En 1829 llegaría la sustitución de su gran reloj ya que el anterior había dejado de funcionar. 17 años más tarde un fuerte vendaval dejó gravemente dañada a la Torre Nueva. Fue entonces cuando a las voces a favor de su derrumbe comenzaron a aflorar.
A pesar de la opinión de arquitectos como José de Yarza y Miñana que aseguraba que la torre no se iba a caer y la defensa de muchos intelectuales de la época quienes calificaron de «turricidio» este hecho en 1892 el pleno del Ayuntamiento votó a favor de su derribo.
Antes de llevarse a cabo el derribo se permitió durante una semana a todos los ciudadanos que quieran, previo pago de 10 céntimos, subir a lo alto de la torre para contemplar sus vistas por última vez.
Muchos criticaron este acto dado que si la torre estaba en tan malas condiciones por qué dejaban que la gente subiera poniendo sus vidas en peligro. Por esta razón son muchas las voces que acusan a los gobernantes de esa época de sacar beneficio de aquel evitable derribo de uno de los monumentos más importantes que ha tenido la ciudad de Zaragoza. Pero no solo se hizo negocio con la entrada para ver la torre por última vez sino con muchas de las piedras que formaba la torre y que fueron vendidas para levantar algunas de las casas del centro de la ciudad.

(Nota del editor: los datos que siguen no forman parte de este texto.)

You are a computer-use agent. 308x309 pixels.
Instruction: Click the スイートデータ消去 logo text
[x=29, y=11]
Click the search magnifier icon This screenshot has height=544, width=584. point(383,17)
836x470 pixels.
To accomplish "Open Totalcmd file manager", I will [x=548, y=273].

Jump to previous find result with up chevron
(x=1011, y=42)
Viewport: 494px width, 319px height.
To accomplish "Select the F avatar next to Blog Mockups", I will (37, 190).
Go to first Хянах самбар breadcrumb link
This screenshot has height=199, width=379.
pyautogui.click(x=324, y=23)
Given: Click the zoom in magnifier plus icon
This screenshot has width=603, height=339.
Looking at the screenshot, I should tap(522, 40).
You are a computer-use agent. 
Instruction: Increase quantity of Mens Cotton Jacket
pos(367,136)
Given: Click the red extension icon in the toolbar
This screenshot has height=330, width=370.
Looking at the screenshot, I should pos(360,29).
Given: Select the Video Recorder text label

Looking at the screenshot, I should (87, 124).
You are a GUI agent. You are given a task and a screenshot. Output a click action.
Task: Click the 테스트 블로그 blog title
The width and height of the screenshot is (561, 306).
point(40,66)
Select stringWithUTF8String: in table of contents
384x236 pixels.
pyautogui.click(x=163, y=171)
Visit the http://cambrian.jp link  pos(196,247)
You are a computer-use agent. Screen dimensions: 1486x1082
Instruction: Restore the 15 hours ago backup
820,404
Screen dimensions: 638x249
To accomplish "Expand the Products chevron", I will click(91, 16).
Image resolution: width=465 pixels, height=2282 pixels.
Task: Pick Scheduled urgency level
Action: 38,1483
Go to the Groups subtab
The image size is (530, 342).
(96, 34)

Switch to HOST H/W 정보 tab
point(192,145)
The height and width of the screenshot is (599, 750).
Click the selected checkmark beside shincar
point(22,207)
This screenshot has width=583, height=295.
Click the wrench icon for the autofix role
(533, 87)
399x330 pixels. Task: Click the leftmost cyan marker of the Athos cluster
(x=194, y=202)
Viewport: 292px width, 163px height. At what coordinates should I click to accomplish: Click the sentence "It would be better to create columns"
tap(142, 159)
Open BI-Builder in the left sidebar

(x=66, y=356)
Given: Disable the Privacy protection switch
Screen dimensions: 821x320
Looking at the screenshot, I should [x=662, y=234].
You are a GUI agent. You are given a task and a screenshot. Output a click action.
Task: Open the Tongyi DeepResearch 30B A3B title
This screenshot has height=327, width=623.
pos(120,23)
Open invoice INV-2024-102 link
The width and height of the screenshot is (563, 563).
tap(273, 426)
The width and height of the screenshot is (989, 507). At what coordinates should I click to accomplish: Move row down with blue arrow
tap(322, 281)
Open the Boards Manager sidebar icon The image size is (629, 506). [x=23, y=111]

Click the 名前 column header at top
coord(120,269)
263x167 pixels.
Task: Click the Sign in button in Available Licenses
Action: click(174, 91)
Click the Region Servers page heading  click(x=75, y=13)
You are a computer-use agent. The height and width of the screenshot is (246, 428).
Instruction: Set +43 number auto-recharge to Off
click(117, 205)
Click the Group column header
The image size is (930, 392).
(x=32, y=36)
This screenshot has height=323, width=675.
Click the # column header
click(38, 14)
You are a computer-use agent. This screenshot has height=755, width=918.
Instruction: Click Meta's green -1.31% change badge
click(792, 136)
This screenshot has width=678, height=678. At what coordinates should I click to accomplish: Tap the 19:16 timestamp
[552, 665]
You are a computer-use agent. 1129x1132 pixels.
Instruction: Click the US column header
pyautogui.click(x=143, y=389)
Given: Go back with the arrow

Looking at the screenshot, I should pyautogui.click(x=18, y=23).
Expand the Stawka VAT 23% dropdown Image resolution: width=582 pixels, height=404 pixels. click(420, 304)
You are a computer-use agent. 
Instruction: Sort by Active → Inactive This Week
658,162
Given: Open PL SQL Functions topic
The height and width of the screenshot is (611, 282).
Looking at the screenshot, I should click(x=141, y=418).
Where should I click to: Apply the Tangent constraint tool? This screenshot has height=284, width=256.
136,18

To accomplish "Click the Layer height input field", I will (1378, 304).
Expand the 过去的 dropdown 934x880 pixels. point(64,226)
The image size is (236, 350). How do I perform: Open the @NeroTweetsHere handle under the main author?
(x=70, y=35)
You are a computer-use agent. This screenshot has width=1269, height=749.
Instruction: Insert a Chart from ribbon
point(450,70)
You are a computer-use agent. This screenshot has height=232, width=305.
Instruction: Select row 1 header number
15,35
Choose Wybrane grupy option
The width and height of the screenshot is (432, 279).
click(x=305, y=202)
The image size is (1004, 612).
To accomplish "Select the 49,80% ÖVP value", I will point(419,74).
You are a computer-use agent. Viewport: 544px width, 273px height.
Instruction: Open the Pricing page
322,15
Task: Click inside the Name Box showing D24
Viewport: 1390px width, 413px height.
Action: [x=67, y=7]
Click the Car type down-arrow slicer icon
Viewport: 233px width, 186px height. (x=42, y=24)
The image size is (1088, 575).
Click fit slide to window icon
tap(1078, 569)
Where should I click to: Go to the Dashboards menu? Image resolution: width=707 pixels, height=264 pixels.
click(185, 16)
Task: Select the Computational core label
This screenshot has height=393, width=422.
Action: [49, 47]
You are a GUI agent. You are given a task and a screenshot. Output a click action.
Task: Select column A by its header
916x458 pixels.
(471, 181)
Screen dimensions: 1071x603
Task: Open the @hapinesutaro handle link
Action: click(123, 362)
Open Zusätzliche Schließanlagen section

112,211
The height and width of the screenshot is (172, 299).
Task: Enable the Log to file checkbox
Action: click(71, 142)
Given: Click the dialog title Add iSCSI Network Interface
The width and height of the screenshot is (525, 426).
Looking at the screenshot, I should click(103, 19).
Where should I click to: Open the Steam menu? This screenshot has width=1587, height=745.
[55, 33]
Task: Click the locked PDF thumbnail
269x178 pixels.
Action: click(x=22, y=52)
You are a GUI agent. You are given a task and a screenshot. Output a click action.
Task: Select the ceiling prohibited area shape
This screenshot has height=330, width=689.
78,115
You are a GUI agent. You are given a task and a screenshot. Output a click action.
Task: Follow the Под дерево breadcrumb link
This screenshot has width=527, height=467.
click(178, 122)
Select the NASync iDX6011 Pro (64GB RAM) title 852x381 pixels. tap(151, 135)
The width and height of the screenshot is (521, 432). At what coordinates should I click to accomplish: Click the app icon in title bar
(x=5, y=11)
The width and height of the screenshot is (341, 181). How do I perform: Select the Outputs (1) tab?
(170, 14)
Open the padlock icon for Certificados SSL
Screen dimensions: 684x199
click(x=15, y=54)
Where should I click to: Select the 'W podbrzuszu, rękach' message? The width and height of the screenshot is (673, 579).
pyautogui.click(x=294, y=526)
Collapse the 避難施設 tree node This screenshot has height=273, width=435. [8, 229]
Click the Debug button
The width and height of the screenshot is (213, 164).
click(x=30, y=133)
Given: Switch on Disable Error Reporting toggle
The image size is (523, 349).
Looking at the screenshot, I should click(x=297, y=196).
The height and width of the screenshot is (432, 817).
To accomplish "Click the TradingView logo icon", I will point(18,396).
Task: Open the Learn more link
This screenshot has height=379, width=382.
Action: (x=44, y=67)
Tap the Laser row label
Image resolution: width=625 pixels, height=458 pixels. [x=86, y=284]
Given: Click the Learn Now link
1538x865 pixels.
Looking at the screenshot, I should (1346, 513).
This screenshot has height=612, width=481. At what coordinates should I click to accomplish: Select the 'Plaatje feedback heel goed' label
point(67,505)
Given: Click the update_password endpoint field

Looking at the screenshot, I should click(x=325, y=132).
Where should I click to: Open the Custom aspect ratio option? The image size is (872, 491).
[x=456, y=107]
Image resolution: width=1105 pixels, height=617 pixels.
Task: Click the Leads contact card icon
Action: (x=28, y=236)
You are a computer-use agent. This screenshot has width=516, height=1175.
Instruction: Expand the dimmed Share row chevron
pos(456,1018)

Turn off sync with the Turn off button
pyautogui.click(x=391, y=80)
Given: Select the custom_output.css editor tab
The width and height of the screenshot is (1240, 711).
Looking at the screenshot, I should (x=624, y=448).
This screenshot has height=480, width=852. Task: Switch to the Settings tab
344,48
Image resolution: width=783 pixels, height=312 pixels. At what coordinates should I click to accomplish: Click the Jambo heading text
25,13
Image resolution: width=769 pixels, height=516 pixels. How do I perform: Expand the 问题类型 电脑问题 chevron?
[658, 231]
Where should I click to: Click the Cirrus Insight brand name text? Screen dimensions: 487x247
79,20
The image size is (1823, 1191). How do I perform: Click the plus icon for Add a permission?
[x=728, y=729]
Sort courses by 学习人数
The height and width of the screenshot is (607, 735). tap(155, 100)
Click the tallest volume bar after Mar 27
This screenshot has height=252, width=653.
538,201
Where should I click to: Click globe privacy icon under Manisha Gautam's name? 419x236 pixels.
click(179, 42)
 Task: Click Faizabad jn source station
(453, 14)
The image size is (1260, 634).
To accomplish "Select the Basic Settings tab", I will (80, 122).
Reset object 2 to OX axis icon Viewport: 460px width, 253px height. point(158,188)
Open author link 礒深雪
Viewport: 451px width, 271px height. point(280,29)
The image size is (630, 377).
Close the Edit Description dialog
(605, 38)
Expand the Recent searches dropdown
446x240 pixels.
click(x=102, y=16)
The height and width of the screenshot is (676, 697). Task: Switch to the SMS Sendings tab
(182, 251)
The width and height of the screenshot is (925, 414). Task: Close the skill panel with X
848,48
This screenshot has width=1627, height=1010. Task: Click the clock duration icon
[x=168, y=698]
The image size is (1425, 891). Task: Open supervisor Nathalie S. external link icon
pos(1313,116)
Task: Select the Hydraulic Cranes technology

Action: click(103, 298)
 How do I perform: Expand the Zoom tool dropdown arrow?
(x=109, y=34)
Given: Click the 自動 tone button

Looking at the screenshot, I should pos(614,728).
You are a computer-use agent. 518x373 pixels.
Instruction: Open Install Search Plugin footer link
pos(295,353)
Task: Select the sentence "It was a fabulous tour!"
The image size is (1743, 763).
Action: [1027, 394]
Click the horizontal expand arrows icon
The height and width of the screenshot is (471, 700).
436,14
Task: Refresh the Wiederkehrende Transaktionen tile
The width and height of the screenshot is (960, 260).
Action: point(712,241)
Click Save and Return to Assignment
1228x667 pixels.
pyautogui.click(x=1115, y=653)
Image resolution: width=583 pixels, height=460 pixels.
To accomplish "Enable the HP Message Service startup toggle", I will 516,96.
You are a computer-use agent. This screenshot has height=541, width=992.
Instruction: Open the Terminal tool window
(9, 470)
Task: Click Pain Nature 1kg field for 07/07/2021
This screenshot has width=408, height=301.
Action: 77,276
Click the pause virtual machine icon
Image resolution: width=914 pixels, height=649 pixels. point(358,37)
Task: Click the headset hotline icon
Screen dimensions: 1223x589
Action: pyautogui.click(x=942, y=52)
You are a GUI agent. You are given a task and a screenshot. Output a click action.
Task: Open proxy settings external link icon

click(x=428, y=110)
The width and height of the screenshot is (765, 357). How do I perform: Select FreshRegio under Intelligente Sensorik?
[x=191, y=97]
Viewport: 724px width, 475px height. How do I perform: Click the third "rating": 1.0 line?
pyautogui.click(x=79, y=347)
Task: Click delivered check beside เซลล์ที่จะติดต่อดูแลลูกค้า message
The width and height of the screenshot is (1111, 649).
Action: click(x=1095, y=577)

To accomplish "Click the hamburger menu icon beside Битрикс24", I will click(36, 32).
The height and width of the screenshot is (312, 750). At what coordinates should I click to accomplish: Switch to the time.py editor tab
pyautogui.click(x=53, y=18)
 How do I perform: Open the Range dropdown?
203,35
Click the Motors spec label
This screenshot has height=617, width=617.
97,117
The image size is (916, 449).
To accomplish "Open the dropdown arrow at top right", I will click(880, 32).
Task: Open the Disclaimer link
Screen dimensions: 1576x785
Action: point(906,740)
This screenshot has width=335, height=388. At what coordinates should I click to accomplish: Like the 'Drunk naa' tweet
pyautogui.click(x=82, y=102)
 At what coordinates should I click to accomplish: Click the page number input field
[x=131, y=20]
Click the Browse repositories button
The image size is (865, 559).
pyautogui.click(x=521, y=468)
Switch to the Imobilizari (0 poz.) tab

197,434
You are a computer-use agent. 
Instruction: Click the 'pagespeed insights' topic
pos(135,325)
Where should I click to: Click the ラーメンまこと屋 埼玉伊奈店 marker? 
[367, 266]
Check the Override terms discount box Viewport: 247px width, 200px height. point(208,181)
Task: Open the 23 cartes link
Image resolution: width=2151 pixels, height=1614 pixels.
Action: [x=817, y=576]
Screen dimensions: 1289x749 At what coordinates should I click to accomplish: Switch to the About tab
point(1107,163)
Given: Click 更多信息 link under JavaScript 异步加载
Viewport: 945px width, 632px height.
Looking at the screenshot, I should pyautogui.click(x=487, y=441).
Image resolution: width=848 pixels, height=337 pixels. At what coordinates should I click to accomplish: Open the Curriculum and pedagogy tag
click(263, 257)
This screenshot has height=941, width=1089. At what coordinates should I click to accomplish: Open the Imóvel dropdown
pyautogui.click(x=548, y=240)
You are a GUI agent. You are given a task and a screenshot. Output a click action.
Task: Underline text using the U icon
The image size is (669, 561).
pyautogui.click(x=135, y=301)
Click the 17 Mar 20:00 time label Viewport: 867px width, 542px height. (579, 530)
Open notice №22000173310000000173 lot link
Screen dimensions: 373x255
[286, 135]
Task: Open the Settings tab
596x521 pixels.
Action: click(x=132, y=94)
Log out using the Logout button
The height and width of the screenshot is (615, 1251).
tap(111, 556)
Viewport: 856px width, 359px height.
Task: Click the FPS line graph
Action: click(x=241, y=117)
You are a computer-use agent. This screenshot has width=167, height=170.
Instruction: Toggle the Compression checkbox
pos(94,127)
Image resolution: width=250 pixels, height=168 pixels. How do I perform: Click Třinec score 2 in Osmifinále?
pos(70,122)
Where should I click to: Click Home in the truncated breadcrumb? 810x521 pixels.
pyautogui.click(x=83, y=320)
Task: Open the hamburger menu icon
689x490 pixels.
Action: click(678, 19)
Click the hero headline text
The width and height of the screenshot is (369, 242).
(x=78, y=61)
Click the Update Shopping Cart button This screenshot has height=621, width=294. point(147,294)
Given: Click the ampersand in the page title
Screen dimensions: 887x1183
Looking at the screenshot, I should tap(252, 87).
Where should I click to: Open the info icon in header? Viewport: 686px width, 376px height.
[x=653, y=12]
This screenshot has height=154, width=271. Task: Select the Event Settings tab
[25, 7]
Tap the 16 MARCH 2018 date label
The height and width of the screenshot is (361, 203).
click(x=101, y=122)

Los restos de un «turricidio»
Los nostálgicos que quieran recordar este bonito monumento pueden acercarse a la plaza de San Felipe en la que quedó dibujada, en los adoquines del suelo, la base del edificio, justo en el lugar donde se alzaba la majestuosa torre.
También quedan restos de la maquinaria de su reloj y su gran esfera en los bajos de Casa Montal. Esta tienda de alimentación con solera, que además acoge un pequeño museo, se sitúa en la misma plaza San Felipe y ha sabido conservar parte de este valioso recuerdo. Sus fotografías y demás reliquias se pueden visitar de forma gratuita en el horario de la tienda.
Un poco más adelante, en la fachada de unas viviendas también podemos contemplar un gran mural que nos descubre cómo fue aquella torre. Y otro gran mural formado, esta vez por baldosas, es el que se puede ver en el hall del Servicio Provincial de Sanidad, en el paseo María Agustín que da fe de la grandiosidad de esta torre civil.
Pero sin duda, el mejor homenaje que podemos hacerle es acompañar a ese joven que sentado en la plaza, con las piernas abrazadas, eleva su mirada al cielo buscando la figura de aquella que algún día fue una de las mayores representaciones del arte mudéjar de la ciudad de Zaragoza.